I need to calculate the centre of gravity/mass of a non uniform object. The setup will be using load cells to measure the weight of the object in moveable positions.

If you imagine an object being lowered onto 3 points, the weight reading at each point can be measured individually. But these points will not always be in the same position (i.e. I will not have a permanent equilateral triangle of my 3 points).

I am hoping for an answer in co-ordinates. I can pin point a datum point if required.

Can anyone point me in the right direction? I would like to avoid a calculus method as I will need to program it into a PLC which does not have complex calculus instructions built in.

I thought about doing it using vectors but I cannot figure out how.

Many thanks,

2. Feb 12, 2015

### Staff: Mentor

Is this a three-dimensional problem or just two-dimensional?
If you know the positions of the three points and their weight readings, you can assume your object just has three mass points at the corresponding points, and calculate the (2D) center of gravity just based on those three masses (just additions and divisions, nothing complex). If you need the 3D center of gravity, you'll have to repeat the measurement with a different orientation of the object, and find the intersection of two lines. This does not need complex calculations either.

3. Feb 12, 2015

### cps.13

it will be a three dimensional object. Weighing it twice isn't a problem. what calculations do you need to do?

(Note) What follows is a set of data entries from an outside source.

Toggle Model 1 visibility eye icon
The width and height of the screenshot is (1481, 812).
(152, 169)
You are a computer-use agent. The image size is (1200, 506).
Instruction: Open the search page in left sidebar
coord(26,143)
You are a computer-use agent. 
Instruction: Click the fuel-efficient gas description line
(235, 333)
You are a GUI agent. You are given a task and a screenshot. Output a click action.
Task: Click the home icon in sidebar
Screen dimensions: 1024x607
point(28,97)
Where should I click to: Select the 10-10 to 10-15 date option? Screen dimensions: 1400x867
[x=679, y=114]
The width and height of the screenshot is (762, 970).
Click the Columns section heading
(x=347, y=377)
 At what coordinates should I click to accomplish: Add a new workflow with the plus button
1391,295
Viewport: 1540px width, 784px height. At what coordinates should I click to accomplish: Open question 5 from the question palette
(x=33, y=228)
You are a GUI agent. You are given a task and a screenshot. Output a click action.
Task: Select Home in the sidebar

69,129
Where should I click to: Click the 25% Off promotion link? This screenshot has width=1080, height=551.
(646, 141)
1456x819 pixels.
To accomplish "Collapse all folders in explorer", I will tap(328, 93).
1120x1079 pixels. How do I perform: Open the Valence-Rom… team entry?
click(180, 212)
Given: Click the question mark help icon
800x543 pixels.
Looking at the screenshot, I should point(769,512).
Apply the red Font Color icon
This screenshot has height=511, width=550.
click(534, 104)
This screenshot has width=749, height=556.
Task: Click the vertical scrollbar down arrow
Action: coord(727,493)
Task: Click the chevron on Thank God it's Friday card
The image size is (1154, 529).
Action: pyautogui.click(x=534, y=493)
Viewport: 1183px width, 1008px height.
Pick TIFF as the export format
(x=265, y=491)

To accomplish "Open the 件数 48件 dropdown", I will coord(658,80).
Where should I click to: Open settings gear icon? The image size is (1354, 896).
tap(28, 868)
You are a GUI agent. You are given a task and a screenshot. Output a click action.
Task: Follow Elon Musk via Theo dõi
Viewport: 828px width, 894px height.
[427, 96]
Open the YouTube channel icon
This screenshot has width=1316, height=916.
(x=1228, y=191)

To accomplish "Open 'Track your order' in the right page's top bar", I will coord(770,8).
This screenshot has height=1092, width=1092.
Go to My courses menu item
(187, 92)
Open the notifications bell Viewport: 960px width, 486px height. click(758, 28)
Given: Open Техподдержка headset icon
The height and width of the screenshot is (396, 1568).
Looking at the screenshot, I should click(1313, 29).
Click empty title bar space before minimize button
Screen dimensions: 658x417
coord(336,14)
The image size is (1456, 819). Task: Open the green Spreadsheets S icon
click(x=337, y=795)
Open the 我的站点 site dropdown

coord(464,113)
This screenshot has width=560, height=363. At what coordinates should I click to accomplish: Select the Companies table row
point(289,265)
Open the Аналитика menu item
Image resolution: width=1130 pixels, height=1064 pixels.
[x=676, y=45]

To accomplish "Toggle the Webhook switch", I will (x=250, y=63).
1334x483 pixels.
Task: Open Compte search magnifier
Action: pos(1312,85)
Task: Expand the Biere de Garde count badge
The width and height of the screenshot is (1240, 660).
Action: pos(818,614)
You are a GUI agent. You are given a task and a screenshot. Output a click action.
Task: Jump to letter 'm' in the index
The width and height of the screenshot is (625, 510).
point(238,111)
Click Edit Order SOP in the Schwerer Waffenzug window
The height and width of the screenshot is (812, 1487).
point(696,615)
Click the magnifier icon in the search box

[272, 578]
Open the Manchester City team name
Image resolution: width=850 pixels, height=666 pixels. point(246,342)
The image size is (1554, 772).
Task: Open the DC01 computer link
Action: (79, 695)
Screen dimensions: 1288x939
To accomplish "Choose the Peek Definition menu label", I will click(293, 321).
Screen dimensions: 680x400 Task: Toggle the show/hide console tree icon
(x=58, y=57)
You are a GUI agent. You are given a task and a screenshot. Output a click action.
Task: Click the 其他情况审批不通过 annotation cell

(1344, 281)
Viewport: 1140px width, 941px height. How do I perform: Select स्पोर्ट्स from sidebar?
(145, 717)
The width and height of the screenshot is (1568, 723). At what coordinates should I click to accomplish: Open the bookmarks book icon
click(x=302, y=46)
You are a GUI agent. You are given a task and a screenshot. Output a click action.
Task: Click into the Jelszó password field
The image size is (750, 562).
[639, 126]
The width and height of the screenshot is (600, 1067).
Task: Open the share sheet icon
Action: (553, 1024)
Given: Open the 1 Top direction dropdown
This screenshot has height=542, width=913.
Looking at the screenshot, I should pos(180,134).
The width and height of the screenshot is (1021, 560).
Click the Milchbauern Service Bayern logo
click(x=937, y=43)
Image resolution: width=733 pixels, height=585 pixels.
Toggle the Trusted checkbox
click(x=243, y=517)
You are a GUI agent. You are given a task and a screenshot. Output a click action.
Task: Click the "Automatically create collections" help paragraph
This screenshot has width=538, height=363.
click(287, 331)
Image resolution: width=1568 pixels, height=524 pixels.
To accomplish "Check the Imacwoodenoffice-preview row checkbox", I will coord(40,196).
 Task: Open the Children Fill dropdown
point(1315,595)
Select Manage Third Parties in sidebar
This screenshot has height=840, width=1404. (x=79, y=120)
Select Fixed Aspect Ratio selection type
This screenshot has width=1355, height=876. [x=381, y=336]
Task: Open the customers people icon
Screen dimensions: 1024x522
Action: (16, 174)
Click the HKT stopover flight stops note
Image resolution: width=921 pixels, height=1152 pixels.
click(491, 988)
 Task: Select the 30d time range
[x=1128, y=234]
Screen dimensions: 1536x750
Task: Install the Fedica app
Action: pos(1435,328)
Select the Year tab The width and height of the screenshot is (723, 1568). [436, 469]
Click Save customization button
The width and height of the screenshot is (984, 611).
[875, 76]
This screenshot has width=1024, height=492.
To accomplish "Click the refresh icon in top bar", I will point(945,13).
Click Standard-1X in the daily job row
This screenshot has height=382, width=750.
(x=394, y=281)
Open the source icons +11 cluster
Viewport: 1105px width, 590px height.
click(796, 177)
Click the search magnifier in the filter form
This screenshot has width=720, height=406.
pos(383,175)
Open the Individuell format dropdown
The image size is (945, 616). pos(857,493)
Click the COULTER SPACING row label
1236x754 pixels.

I found this http://en.wikipedia.org/wiki/Center_of_mass under the "locating the centre of mass" section but I got lost with the calulation.

Thanks,

4. Feb 12, 2015

### Staff: Mentor

Assuming your forces are all purely vertical, you can simplify the third equation to
$$\vec{R}=\frac{1}{W} \left( F_1 \vec{r_1} + F_2 \vec{r_2} + F_3 \vec{r_3} \right)$$
That gives you the 2-dimensional center of mass, or equivalently one line through the object that goes through the 3D center of mass. Define some coordinate system, express that line in that coordinate system, repeat with another measurement, look for the intersection of the two lines.

5. Feb 13, 2015

### cps.13

Ok, so far this is what I have done...

https://www.dropbox.com/s/j712tkvuaul9rk0/graphs.jpg?dl=0

I have done (I think!) the calculation you have said to do, but I don't understand how these will provide you co-ordinates to draw a line. I only get one set of co-ordinates.

Are you able to tell me where i'm going wrong?

Thanks,

6. Feb 13, 2015

### Staff: Mentor

The third dimension gives the line.
How did you rotate your object between the measurements?

The total weight should not change...

7. Feb 13, 2015

### cps.13

I know the weight shouldn't change. This is an issue I need to address with the load cells but not my primary concern at the moment. I meant to state that in my last post but forgot!

What do you mean the third line? at present I can only draw one line. Am I getting my first two coordinates correct?

Thanks.

8. Feb 13, 2015

### Staff: Mentor

Both measurements give you one line each.
The approach is right, I didn't check the numbers.

9. Feb 14, 2015

### cps.13

But how do you draw one line with one coordinate?

Thanks

10. Feb 14, 2015

### jbriggs444

Two coordinates (x and y) in the horizontal plane allow you to draw a vertical line in three dimensional space.